Young flexes his vocal style, dipping into various modes over the course of English Graffiti. Four different vocal chains were determined for Young’s various personas on the album. On “Handsome,” the ball and biscuit microphone into a Neve preamp; on “Dream Lover,” it’s a vintage Sennheiser MD 421, on which Fridmann uses his Otari Concept Elite console’s preamp into a dbx 160 compressor; for cleaner phrasings, a Bock Audio 521 into a Neve 8801 preamp; and finally, a Neumann U 47 going into an Ampeg 610 mic pre is used.
In addition to directing and playing during the recording, Greif-Neill’s main input comes when he takes those recordings and edits them. Coming from a hip-hop style of production, his work takes place in Ableton Live and Pro Tools. Relying on plug-ins from Sound Toys and Valhalla (reverb), as well as Ableton’s built-in plug-ins, Greif-Neill draws heavily from his home recording background.

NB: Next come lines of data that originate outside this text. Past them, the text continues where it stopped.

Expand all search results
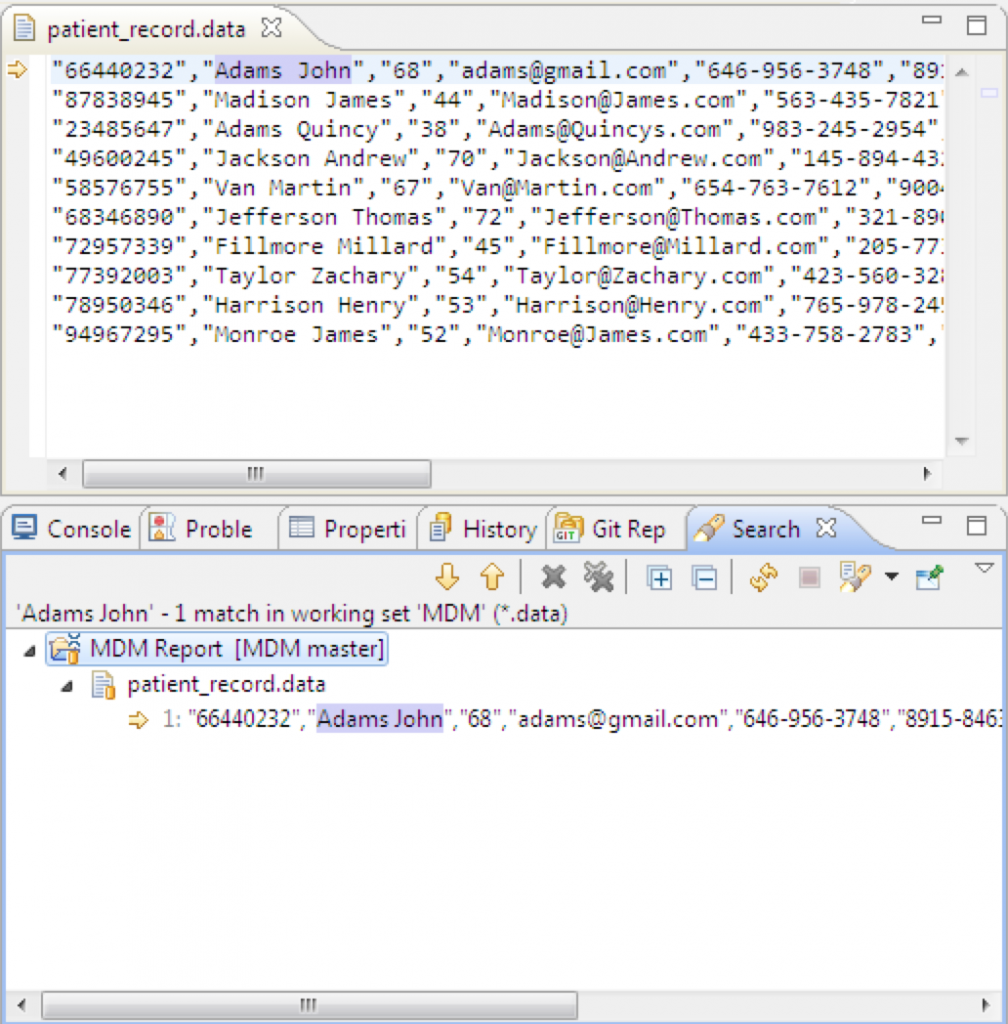Image resolution: width=1008 pixels, height=1024 pixels. click(x=659, y=578)
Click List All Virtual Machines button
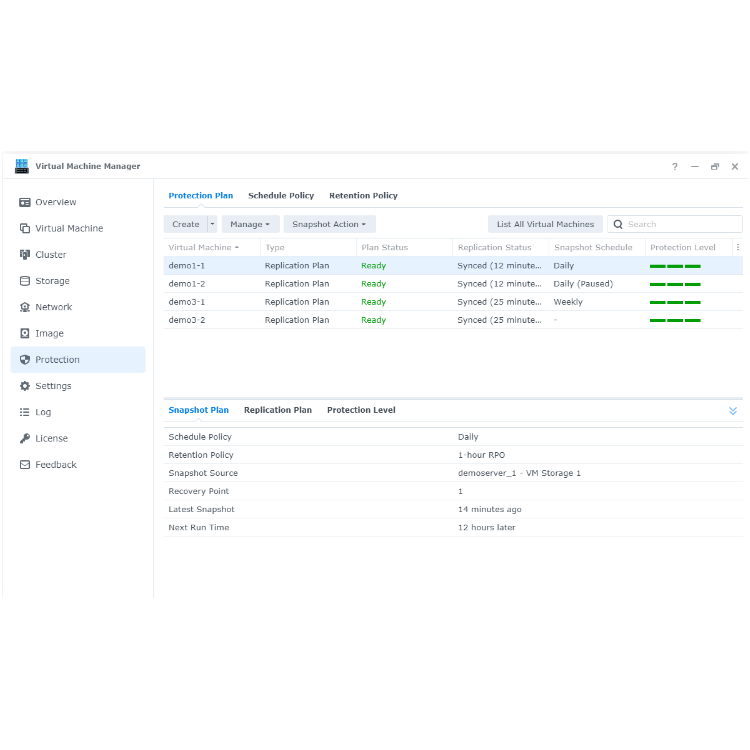 click(545, 224)

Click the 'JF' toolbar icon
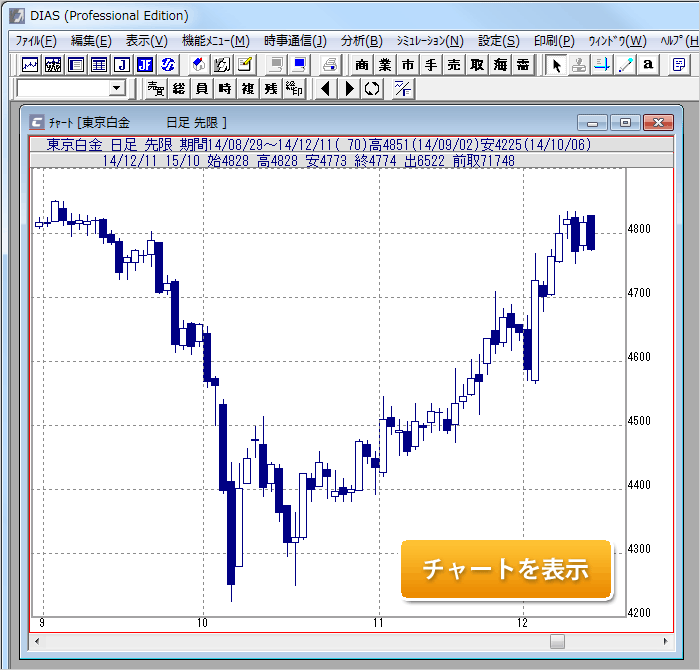click(144, 65)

“The more screwed up and unusual a sound, the better,” says Greif-Neill of both his and Fridmann’s goals. “Editing and processing in Ableton gave us a broader sound palette to draw from. It was always about finding the balance of natural versus unnatural sounds, processed versus dry. But, there are performances that are completely unedited. Without those, the album would feel too produced and overwrought.”
One of the songs on English Graffiti that went through an inordinate number of facelifts from creation to completion is “(All Afternoon) In Love.” Young originally wrote the track on his own. Starting as a funky, folk-rock groove, after Greif-Neill’s re-demoing of it in Ableton, it transformed into an ’80s synth-rock ballad that the group recorded. Greif-Neill chopped and stripped away from these recordings, reprogramming the live drums by processing, distorting and making them lo-fi yet electronic-sounding.
“I can be a lot more aggressive in the original capturing of sounds if I know I’m going to be mixing it because I already know what the final result is going to be,” says Fridmann of the mixing, which he does wholly in analog on the Otari Elite. “At that stage, I just need to make sure it’s got all the energy and push and movement that we didn’t achieve through raw performance.
“The band was incredible in terms of their no compromise approach,” he continues. “They were willing to fail and keep doing it no matter how many times it took, no matter how much time we invested in any part of the song or any particular sound. They were fearless in their explorations. It was really impressive.”